SOURCE DATA START
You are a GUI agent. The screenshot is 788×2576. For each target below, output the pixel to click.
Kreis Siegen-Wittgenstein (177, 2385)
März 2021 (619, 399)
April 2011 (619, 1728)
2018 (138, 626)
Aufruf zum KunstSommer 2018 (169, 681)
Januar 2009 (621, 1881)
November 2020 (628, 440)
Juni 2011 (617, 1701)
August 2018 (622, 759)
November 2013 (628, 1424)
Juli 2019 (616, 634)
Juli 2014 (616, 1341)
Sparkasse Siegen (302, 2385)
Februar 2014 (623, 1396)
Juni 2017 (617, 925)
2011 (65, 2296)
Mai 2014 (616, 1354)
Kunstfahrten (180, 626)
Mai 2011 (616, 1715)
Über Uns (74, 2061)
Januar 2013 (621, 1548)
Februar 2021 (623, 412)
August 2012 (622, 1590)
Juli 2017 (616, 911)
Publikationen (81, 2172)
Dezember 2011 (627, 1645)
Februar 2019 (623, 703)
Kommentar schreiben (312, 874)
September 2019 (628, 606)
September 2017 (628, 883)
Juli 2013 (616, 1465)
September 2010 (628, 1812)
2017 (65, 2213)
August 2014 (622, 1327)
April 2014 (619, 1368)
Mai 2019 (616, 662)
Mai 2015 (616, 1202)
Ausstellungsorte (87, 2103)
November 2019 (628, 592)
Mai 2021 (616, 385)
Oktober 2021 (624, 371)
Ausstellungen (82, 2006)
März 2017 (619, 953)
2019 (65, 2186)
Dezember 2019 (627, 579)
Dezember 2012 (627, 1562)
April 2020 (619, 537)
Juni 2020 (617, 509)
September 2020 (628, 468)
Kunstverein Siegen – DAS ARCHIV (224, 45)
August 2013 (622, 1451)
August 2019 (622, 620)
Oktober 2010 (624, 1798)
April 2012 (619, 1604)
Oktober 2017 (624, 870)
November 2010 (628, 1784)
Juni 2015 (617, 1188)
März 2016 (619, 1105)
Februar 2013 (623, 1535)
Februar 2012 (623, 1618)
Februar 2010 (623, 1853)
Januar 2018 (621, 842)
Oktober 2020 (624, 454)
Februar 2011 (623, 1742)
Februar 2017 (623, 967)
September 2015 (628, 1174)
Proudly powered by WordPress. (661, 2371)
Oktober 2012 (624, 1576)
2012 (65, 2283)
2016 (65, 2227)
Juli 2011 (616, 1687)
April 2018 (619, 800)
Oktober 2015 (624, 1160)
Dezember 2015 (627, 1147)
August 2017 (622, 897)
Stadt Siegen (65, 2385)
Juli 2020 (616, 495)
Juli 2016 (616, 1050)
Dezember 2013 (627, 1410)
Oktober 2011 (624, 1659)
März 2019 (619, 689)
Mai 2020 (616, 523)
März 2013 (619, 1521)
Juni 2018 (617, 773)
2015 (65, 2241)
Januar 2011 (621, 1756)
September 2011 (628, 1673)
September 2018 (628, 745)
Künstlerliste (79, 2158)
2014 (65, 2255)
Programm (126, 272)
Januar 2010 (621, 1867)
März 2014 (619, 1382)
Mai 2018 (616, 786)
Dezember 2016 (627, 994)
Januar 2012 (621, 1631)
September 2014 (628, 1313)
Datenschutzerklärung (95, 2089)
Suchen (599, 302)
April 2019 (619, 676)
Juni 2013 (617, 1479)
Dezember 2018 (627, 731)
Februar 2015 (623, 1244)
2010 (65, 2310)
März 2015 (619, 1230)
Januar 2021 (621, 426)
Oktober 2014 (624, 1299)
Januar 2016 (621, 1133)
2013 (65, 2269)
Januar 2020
SOURCE DATA END
INSTRUCTIONS TO FOLLOW –
One stretch of the lines above is wanted, from the line that contains "April 2012 (619, 1604)" through the line that contains "Juli 2011 (616, 1687)". Output it exactly.

FINISHED EXERCISE –
April 2012 (619, 1604)
Oktober 2017 (624, 870)
November 2010 (628, 1784)
Juni 2015 (617, 1188)
März 2016 (619, 1105)
Februar 2013 (623, 1535)
Februar 2012 (623, 1618)
Februar 2010 (623, 1853)
Januar 2018 (621, 842)
Oktober 2020 (624, 454)
Februar 2011 (623, 1742)
Februar 2017 (623, 967)
September 2015 (628, 1174)
Proudly powered by WordPress. (661, 2371)
Oktober 2012 (624, 1576)
2012 (65, 2283)
2016 (65, 2227)
Juli 2011 (616, 1687)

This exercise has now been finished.